If you have a toddler at home, you know how busy they are. Your job as parents is to protect your childlren from danger and hazards around the house that could cause injury.
It’s important to ensure that every room in your house is adequately childproofed. Since the kitchen and bathroom are likely to have the most hazards for young children, this article will focus on those two areas. These tips are sourced from CanadianLiving.com.
- You may prefer to keep treats away from your toddler but, if she knows where you keep them, she may try to get at the hidden stash when your back is turned and hurt herself. Choose a cupboard that’s far from the stove and that doesn’t require climbing to reach.
- Whenever possible, use the back burners of the stove for your cooking and turn pot handles inward so that a toddler can’t reach them. If you have a chest freezer, keep it locked and hang the key out of sight. Children attempting to reach into a deep freezer to retrieve a Popsicle may fall in head first.
- Keep small appliances away from the sink. A child leaning over a sink to wash his hands may inadvertently knock the appliance into the water and get a shock.
- Keep your toddler’s high-chair away from sources of heat, curtain cords, tables, plants, countertops and people traffic.
- Keep knives and food-processing implements in a separate latch-locked drawer, away from other utensils.
- Keep all cleaning products locked away and in the original containers with the information about their contents.
- Don’t keep foods in the same location as any poisonous substances. Put a lid on the garbage can. Lock the trash compactor.
- Tie dry-cleaning bags in a knot before discarding them; if recycling empty plastic grocery bags, store them out of your child’s reach.
- If you purchase a new dishwasher, choose one with an interior lock, which will prevent a toddler from opening it mid-cycle. Keep the detergent locked up with the other kitchen cleaners.
- Keep flammable items such as paper towels on a holder, and store pot holders or dish cloths away from a heat source.
- Install sturdy safety latches on all cupboards and drawers.
- Place a fire extinguisher on the wall in the kitchen away from the stove.
- Most household water heaters are set between 50 and 55C (122 to 131F). Lower the water heater’s temperature to 48C (118F), hot enough to kill bacteria, but not so hot that it can burn tender skin.
- A child this age still lacks the reflex to hold his breath when his face is under water. Although you may no longer need to keep one hand on him in the bath, don’t leave him alone.
- Don’t fill the bathtub more than a few centimetres; a child can drown in as little as 4 cm (1.5 in.) of water.
- Even leaving a child alone while the water is draining is dangerous, because a facecloth or toy can plug the drain and leave enough water for the child to drown in.
- Make sure rubber drain plugs are secured to the bathtub drain and are not small enough to cause a choking hazard.
- Place a non-skid mat in the bathtub.
- Keep the toilet lid closed. Children have drowned in toilets or received bumps and concussions from the toilet seat lid.
- Install safety latches on all cupboards and drawers.
- Lock away all poisonous substances, including medications, cosmetics, perfumes and mouth washes.
- Ensure all medications have child-resistant caps.
- Place a hook-and-eye latch on the outside of the bathroom door to keep a crawling baby out.
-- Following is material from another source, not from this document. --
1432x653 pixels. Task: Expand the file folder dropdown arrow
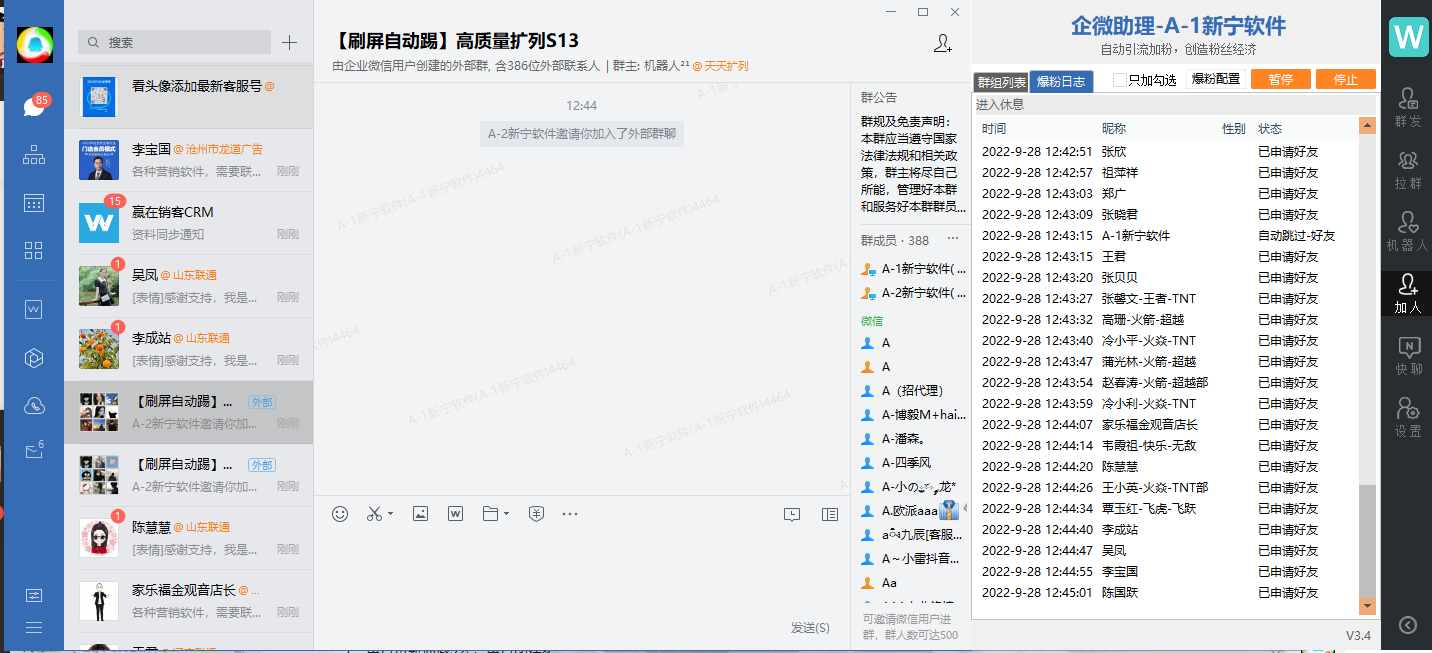tap(507, 514)
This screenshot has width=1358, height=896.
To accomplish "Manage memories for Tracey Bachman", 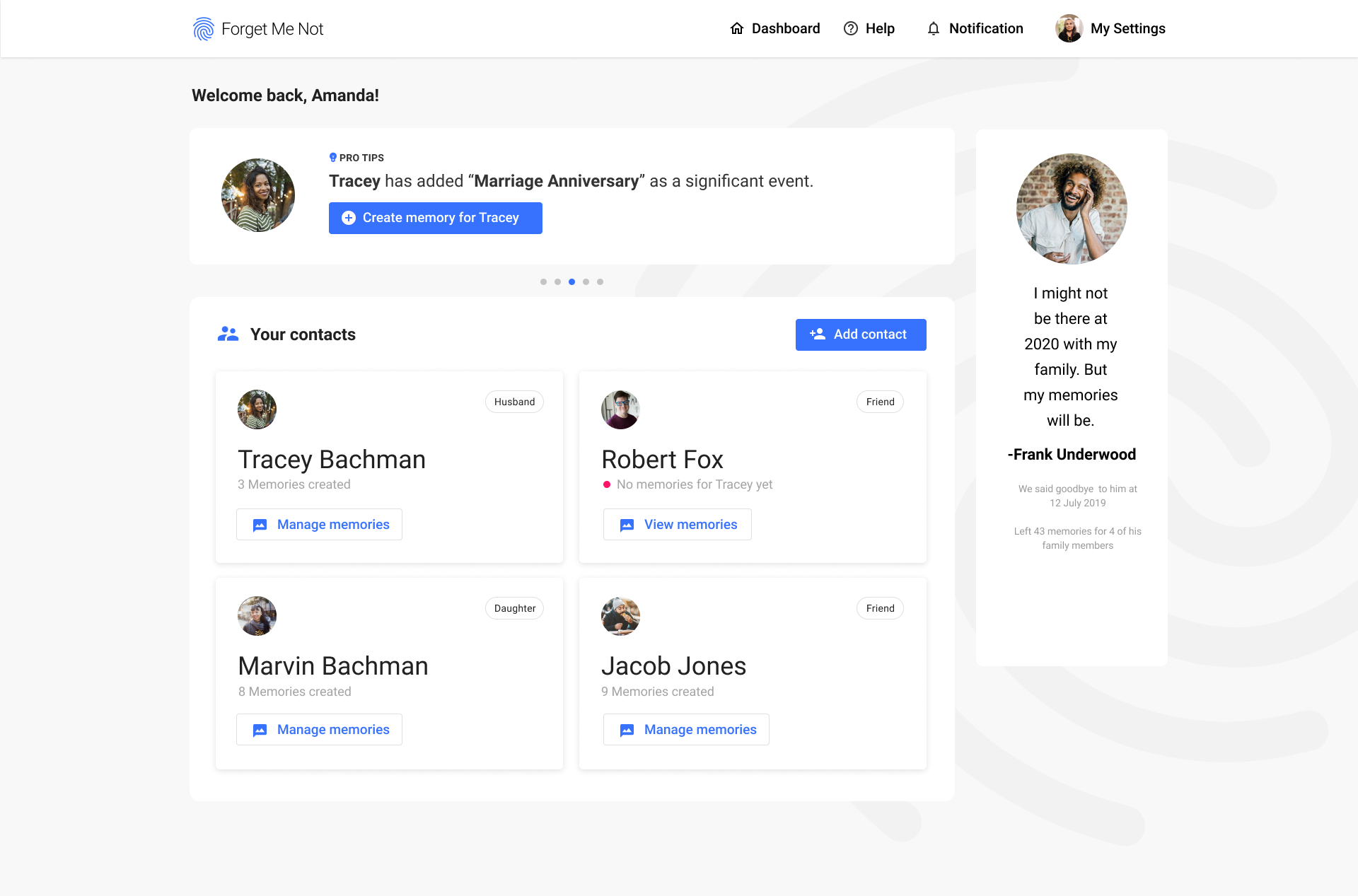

- Make very sure your child cannot lock the bathroom door from the inside, or ensure that you can unlock it from the outside.
- Use non-breakable cups, soap containers and toothbrush holders. Place a cover over the tub spout to avoid dripping hot water.
- Ensure you have locks on cupboards, drawers and medicine cabinet.
- With a clear shower curtain, you can still see baby, but her splashes are contained.
- Keep bath toys in plastic baskets with drainage holes.
- Keep a bench or chair near the tub for the supervising parent.
Remember, no matter how childproof your home is, constant supervision is still required. It only takes a second for an accident to happen.